What you should do: Please reproduce the records word for word, from the beginning of the records through the line holding "[x=27, y=67]", inclusive.

[Dataset rows]
• • • •

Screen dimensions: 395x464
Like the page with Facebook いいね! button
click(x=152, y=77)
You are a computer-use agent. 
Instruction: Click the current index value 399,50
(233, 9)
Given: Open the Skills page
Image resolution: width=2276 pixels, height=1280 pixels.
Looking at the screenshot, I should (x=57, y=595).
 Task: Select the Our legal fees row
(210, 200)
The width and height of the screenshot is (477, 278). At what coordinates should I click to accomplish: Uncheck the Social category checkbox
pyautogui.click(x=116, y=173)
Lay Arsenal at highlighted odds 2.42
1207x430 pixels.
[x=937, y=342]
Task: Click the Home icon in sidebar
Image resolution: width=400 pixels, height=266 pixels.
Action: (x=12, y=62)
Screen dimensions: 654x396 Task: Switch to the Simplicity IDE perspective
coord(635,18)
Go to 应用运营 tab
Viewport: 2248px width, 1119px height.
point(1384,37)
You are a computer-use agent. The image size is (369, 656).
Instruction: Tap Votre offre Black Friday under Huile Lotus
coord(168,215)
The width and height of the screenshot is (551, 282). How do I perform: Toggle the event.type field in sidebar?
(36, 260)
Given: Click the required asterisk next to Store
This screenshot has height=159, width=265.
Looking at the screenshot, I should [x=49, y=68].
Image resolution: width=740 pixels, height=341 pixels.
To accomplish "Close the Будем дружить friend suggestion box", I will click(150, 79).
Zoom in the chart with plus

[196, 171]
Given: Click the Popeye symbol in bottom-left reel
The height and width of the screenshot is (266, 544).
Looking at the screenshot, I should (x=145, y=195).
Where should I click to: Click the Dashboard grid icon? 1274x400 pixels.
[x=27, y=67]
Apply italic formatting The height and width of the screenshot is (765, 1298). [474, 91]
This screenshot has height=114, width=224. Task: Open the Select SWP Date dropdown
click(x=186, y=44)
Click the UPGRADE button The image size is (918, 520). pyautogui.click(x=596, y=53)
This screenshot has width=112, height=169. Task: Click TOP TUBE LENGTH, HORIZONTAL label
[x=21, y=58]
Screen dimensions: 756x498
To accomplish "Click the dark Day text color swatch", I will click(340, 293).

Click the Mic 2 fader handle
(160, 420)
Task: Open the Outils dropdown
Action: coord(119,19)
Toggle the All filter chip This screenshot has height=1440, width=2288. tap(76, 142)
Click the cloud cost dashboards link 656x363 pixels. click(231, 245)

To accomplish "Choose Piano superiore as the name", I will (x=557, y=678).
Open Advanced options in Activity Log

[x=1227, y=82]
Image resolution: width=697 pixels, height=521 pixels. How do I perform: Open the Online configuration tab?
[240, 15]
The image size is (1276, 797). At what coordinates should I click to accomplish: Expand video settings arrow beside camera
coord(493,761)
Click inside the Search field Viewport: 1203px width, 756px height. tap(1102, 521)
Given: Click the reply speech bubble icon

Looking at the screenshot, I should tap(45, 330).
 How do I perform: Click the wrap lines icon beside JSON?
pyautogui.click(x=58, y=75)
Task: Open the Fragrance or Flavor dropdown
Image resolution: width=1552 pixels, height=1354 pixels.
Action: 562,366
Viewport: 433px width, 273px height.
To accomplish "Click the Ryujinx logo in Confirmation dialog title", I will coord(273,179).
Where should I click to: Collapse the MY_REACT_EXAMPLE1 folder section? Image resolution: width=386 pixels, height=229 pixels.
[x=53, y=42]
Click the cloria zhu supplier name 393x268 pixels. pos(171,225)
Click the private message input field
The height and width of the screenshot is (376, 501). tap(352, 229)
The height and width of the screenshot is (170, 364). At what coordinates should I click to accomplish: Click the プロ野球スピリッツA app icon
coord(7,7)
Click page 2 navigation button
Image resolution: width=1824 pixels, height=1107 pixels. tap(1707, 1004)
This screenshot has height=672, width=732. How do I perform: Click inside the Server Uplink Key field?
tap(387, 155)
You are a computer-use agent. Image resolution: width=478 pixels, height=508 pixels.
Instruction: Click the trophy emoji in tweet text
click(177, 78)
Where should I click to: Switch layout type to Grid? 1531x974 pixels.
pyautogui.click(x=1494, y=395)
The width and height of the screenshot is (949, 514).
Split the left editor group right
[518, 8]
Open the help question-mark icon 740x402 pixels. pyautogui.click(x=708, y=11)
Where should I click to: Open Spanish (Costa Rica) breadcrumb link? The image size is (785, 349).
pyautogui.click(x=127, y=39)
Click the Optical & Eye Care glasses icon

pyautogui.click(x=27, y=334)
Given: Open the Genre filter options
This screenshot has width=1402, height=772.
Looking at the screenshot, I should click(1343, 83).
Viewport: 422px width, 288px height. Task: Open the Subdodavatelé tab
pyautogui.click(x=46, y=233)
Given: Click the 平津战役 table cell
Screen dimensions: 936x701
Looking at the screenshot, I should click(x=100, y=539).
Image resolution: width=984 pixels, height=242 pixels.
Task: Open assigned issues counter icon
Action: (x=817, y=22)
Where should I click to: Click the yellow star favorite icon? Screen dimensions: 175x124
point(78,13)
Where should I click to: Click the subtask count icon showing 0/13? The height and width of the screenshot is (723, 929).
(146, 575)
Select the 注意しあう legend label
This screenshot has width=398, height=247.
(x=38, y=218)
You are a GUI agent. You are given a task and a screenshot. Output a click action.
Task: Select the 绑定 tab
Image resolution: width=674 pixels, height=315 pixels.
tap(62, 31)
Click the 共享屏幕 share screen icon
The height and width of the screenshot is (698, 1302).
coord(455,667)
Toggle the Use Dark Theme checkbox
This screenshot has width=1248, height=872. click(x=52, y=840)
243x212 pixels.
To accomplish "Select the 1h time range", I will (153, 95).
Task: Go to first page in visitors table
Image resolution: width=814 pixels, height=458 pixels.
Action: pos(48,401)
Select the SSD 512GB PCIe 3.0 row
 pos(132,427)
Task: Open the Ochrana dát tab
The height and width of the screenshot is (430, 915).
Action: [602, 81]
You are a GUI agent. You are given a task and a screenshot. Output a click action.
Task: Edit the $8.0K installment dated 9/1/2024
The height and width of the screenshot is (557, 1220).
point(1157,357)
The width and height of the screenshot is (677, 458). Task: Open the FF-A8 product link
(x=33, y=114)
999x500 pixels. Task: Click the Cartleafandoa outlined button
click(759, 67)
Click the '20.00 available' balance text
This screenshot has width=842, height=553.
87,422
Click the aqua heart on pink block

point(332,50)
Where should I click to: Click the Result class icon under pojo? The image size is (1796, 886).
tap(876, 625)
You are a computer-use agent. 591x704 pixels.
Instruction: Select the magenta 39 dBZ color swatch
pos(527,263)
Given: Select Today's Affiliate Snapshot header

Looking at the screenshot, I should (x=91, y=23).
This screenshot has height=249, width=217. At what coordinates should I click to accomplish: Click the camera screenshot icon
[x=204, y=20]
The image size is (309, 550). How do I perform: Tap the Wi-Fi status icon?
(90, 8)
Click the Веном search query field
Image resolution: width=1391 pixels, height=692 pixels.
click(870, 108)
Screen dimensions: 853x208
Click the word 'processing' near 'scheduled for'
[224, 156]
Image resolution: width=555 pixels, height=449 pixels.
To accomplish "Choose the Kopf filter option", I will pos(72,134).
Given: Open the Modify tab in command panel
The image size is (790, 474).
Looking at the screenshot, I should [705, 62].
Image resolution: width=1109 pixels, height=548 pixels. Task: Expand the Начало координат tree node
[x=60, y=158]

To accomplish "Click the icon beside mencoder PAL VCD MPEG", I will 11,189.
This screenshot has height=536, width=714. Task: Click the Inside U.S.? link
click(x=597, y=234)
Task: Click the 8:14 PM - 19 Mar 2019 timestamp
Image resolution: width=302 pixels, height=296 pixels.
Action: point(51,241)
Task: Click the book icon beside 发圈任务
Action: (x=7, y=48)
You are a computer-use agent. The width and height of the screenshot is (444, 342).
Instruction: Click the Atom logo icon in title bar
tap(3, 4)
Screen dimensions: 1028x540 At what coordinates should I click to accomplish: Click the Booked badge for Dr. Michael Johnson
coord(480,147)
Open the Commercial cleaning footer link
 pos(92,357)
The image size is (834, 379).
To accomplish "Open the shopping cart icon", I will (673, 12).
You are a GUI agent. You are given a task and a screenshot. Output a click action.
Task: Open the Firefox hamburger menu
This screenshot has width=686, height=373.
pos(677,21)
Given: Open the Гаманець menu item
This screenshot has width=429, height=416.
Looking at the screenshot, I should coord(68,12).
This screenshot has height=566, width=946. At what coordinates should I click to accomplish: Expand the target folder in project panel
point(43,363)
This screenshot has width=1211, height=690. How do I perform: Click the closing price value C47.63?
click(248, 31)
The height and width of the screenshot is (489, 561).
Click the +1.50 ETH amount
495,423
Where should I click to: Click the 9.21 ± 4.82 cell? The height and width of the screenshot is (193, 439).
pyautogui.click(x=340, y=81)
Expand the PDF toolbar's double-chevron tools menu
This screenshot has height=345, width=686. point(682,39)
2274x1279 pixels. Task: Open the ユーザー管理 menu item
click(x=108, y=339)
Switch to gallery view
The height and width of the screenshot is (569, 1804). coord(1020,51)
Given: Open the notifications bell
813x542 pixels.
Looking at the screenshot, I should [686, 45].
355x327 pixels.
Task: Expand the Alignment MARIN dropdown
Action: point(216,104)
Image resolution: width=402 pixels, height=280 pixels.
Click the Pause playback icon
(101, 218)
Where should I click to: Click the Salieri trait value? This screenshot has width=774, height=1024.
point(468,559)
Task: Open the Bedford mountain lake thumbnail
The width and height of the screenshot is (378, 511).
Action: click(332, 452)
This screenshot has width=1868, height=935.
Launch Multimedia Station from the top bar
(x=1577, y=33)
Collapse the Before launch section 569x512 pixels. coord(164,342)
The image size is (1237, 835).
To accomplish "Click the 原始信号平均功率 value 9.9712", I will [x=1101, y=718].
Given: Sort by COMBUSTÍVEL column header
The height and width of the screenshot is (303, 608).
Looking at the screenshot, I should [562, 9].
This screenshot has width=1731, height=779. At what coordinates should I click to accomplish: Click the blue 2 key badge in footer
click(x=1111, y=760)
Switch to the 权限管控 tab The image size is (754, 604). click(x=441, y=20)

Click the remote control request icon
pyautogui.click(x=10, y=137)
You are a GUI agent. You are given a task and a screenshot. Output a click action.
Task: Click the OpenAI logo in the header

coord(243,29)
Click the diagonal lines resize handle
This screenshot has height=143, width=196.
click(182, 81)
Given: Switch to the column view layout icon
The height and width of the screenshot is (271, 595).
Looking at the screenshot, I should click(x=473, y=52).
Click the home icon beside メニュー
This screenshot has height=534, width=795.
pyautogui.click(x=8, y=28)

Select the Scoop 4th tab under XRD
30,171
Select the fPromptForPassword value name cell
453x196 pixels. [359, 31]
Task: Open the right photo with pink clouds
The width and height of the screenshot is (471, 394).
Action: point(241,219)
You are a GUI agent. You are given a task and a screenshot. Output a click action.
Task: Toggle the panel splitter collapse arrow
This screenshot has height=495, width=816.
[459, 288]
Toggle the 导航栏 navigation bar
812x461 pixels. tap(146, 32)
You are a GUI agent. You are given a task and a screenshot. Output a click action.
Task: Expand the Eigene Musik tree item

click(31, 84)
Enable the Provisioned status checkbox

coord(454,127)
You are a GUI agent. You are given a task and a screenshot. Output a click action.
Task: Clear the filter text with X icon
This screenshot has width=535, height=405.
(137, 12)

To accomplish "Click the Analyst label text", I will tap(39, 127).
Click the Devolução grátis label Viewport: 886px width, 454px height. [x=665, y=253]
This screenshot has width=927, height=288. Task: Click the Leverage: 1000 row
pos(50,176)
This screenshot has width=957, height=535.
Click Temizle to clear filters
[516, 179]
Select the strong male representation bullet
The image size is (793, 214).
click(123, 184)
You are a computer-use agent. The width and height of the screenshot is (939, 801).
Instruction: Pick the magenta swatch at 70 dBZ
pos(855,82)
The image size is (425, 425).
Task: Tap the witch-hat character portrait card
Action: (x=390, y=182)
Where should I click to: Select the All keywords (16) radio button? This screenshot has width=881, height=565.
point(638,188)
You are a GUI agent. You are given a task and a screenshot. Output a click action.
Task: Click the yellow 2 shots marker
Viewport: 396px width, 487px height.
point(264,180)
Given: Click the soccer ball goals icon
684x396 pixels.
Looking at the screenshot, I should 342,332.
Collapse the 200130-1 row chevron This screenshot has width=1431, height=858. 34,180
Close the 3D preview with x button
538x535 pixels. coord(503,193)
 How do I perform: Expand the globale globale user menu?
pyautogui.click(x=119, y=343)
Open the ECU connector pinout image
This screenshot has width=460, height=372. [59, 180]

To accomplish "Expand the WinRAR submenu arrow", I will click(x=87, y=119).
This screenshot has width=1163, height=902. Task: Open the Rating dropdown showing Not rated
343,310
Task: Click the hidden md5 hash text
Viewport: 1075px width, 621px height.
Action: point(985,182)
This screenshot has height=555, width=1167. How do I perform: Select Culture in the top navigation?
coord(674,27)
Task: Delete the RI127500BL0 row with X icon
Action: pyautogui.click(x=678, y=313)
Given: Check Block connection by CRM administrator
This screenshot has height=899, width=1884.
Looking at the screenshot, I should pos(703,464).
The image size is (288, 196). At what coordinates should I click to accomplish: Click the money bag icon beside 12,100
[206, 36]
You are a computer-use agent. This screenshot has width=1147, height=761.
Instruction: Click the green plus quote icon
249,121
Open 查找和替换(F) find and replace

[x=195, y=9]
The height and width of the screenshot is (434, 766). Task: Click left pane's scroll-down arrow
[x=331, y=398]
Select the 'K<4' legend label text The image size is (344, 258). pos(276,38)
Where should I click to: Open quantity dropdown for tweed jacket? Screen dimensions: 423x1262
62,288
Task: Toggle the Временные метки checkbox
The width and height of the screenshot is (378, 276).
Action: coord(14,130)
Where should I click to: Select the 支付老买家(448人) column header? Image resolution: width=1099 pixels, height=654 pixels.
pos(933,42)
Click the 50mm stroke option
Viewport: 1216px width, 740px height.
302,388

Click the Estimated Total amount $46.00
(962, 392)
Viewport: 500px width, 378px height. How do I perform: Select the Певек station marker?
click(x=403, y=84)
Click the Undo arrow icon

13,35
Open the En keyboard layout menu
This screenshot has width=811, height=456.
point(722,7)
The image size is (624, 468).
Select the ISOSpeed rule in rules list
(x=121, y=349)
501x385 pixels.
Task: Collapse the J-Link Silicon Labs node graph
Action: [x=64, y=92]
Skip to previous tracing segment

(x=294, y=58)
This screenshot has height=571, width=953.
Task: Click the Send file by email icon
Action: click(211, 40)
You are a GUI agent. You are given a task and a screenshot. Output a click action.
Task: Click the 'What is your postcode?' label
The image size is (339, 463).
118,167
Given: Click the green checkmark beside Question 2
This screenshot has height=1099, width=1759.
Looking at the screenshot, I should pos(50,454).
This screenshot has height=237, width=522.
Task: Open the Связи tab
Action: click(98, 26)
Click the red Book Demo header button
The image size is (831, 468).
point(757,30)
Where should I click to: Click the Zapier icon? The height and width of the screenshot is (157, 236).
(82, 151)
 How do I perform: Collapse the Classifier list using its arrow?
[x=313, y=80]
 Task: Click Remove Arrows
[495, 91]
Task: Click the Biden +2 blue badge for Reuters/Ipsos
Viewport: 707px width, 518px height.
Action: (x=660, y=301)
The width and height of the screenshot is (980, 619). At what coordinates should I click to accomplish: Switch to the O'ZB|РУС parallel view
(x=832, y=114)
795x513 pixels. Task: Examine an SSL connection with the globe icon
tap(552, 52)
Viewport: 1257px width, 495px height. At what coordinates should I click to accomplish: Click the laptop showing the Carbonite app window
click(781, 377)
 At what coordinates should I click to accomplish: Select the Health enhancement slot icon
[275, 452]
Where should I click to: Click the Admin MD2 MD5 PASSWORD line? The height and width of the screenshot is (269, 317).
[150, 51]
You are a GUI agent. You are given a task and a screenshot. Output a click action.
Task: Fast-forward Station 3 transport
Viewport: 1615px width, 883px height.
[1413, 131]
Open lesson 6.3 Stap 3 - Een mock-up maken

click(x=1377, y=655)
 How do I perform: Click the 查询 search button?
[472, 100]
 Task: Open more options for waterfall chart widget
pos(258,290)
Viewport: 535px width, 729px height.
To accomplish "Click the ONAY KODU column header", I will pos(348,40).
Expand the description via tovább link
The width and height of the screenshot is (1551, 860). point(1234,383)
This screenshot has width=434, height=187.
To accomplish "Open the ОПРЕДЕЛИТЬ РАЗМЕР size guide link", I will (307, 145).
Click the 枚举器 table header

• • • •

Answer to this exercise:
Screen dimensions: 395x464
Like the page with Facebook いいね! button
click(x=152, y=77)
You are a computer-use agent. 
Instruction: Click the current index value 399,50
(233, 9)
Given: Open the Skills page
Image resolution: width=2276 pixels, height=1280 pixels.
Looking at the screenshot, I should (x=57, y=595).
 Task: Select the Our legal fees row
(210, 200)
The width and height of the screenshot is (477, 278). At what coordinates should I click to accomplish: Uncheck the Social category checkbox
pyautogui.click(x=116, y=173)
Lay Arsenal at highlighted odds 2.42
1207x430 pixels.
[x=937, y=342]
Task: Click the Home icon in sidebar
Image resolution: width=400 pixels, height=266 pixels.
Action: (x=12, y=62)
Screen dimensions: 654x396 Task: Switch to the Simplicity IDE perspective
coord(635,18)
Go to 应用运营 tab
Viewport: 2248px width, 1119px height.
point(1384,37)
You are a computer-use agent. The image size is (369, 656).
Instruction: Tap Votre offre Black Friday under Huile Lotus
coord(168,215)
The width and height of the screenshot is (551, 282). How do I perform: Toggle the event.type field in sidebar?
(36, 260)
Given: Click the required asterisk next to Store
This screenshot has height=159, width=265.
Looking at the screenshot, I should [x=49, y=68].
Image resolution: width=740 pixels, height=341 pixels.
To accomplish "Close the Будем дружить friend suggestion box", I will click(150, 79).
Zoom in the chart with plus

[196, 171]
Given: Click the Popeye symbol in bottom-left reel
The height and width of the screenshot is (266, 544).
Looking at the screenshot, I should (x=145, y=195).
Where should I click to: Click the Dashboard grid icon? 1274x400 pixels.
[x=27, y=67]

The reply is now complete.